Third, our self-reported measures of sexual behavior are imperfect markers of HIV risk. For example, unsafe sex is only risky in terms of HIV acquisition within specific relationship contexts. For example, with regards to HIV, unprotected sex is not risky in a fully monogamous relationship in which both partners are HIV negative. Additionally, our measure of partner concurrency is based on respondents’ assessment of their partners’ behavior and may either under or over report partner concurrency. Of note, in longitudinal qualitative interviews with our participants, participants were able to recognize when their partner was engaging in other sexual relationships. Despite these limitations, unsafe sex and perceived partner concurrency have each been associated with HIV and/or STI acquisition across numerous studies (e.g., [27, 32,33,34] and are both common measures of HIV risk in the absence of costly seroincidence data. Moreover, a major strength of our findings is the consistency of the associations observed across multiple individual markers of HIV sexual risk using our HIV sexual risk composite. Nonetheless, future studies might examine whether the association between landlord-related forced moves and HIV sexual risk varies within specific relationship contexts.
By focusing on landlord-related forced moves as a specific form of housing instability, while simultaneously expanding the definition of eviction to include landlord-related forced moves, our study contributes to understanding the potential impacts of housing instability on HIV sexual risk. Most of the extant research on forced moves to date focuses on legal eviction even though there are multiple other ways in which landlords may force tenants out before undertaking a legal eviction. Further, most research exploring the relationship between housing and HIV/AIDS in greater depth has focused on unstable housing more broadly [36,37,38,39,40], rather than on the impacts of evictions and other landlord-related forced moves, specifically.
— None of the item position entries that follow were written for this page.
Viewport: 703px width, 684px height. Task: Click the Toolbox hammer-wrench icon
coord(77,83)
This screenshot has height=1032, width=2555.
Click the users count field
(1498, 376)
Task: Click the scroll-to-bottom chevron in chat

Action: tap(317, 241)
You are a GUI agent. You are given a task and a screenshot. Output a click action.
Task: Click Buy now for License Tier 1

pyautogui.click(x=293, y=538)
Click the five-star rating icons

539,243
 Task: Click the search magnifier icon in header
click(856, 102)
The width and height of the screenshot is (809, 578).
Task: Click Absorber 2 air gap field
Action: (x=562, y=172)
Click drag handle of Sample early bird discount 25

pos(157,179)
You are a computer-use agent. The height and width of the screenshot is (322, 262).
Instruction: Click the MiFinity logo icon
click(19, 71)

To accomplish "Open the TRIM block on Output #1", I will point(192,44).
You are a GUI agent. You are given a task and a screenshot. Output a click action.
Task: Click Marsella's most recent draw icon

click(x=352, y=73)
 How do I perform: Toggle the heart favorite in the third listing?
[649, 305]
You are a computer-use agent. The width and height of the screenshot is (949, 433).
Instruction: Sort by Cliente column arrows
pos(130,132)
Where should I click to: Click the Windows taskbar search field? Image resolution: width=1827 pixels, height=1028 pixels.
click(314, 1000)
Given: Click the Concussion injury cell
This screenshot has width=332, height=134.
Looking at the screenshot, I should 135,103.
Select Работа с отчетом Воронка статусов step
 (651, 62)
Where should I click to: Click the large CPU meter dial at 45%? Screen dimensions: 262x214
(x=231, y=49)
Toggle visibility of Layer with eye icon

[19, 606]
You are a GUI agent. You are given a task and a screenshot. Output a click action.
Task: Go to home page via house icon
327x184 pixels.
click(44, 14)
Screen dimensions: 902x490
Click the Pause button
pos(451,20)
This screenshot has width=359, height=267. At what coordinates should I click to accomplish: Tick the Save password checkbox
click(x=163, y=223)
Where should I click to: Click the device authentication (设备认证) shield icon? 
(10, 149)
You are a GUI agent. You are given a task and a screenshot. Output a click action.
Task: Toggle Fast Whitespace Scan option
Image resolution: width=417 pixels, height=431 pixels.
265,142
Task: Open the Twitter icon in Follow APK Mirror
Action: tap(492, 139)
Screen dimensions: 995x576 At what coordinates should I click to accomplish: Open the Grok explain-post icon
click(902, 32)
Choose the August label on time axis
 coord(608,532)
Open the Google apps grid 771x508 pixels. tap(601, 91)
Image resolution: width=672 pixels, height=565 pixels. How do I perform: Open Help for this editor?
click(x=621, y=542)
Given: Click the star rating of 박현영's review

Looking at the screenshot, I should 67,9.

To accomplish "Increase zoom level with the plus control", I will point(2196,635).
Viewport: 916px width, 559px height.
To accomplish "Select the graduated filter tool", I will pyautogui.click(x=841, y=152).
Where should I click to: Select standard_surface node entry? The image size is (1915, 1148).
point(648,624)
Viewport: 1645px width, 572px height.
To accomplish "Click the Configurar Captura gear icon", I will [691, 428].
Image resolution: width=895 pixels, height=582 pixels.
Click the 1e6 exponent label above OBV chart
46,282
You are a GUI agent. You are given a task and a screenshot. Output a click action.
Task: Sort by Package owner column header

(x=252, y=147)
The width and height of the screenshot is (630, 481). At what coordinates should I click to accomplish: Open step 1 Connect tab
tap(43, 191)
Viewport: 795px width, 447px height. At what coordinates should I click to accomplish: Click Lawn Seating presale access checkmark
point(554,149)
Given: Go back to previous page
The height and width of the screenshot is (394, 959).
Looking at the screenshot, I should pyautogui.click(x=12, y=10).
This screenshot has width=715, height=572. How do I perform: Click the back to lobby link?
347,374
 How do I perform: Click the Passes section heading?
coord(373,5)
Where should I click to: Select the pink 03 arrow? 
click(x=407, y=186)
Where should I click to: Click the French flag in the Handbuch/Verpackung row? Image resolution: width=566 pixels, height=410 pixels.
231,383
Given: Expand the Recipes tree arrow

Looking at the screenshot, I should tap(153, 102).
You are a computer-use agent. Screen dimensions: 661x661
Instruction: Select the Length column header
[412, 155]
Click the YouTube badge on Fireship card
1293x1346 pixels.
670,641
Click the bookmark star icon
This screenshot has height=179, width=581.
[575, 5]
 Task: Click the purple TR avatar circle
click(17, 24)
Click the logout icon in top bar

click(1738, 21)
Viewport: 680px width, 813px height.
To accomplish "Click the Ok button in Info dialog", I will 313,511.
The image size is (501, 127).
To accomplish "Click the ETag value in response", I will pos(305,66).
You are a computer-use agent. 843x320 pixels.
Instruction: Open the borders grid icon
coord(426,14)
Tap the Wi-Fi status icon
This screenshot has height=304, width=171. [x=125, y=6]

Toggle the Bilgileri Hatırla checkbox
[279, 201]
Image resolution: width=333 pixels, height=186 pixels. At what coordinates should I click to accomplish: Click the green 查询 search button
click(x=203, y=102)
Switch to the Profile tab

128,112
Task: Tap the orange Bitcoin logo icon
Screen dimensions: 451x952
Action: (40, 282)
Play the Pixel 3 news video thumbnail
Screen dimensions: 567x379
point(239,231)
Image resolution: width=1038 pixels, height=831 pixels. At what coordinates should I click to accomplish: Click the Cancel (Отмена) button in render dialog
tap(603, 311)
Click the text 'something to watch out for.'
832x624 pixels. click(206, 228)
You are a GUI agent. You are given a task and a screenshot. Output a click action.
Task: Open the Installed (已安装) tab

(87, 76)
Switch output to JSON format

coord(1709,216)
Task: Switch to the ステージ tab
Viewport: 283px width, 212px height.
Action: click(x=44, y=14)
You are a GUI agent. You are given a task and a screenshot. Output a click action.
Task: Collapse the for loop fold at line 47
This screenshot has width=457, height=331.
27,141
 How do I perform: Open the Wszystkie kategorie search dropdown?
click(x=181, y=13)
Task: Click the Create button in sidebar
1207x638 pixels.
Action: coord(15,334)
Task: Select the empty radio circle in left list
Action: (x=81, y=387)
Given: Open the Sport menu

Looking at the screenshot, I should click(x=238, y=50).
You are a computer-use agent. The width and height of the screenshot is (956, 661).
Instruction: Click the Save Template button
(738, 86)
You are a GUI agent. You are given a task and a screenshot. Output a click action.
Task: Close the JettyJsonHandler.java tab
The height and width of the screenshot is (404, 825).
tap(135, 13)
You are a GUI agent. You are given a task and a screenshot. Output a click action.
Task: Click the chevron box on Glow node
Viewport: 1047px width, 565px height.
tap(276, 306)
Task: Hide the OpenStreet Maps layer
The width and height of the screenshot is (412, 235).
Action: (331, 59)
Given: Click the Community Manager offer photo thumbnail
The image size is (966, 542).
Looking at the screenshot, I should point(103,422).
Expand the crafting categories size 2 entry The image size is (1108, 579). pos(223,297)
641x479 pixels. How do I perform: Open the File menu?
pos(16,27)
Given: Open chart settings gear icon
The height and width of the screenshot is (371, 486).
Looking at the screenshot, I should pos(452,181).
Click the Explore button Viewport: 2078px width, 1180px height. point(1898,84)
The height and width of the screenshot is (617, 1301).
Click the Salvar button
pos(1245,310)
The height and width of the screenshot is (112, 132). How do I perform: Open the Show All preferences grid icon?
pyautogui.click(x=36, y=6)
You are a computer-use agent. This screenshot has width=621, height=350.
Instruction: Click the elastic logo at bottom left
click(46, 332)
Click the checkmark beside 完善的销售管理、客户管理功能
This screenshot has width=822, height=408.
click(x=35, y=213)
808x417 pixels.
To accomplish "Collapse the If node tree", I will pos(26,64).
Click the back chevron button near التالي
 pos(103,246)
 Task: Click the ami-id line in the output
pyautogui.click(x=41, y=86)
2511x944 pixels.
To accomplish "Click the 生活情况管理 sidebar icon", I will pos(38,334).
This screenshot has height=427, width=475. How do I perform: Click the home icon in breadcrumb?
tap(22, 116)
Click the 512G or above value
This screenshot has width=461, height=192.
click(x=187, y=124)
Based on our findings, housing interventions that reduce evictions and/or other landlord-related forced moves may impact HIV sexual risk. Specifically, eviction prevention programs that provide tailored support to individuals and/or households facing a landlord-related forced move may prevent forced moves and decrease HIV sexual risk. Such programs may include tenants-right workshops, advocacy, legal representation, and/or emergency funding [41, 42]. Evidence from studies like ours can be used by eviction prevention leaders and community-based groups to demonstrate the potential health consequences of landlord-related forced moves in their efforts to advocate for protections against forced moves [43]. Finally, in cases where a forced move is unavoidable, interventions might provide individuals and/or households with access to and/or referrals for rapid rehousing, counseling, social services, and other resources.
Of course, while services for those facing housing crises are critical for maintaining existing housing, minimizing the disruption of a forced move, or avoiding homelessness, such efforts do not address one of the largest underlying drivers of landlord-related forced moves. That is, most evictions occur because of non-payment of rent, which is primarily a result of a shortage of affordable housing for low-income Americans [2, 3]. As such, broader policy approaches, such as expanding rental subsidies to offset the severe rent burden that many low-income households face, or addressing zoning policies that place undue burdens on cities to provide affordable housing, may have even more substantial and lasting health impacts.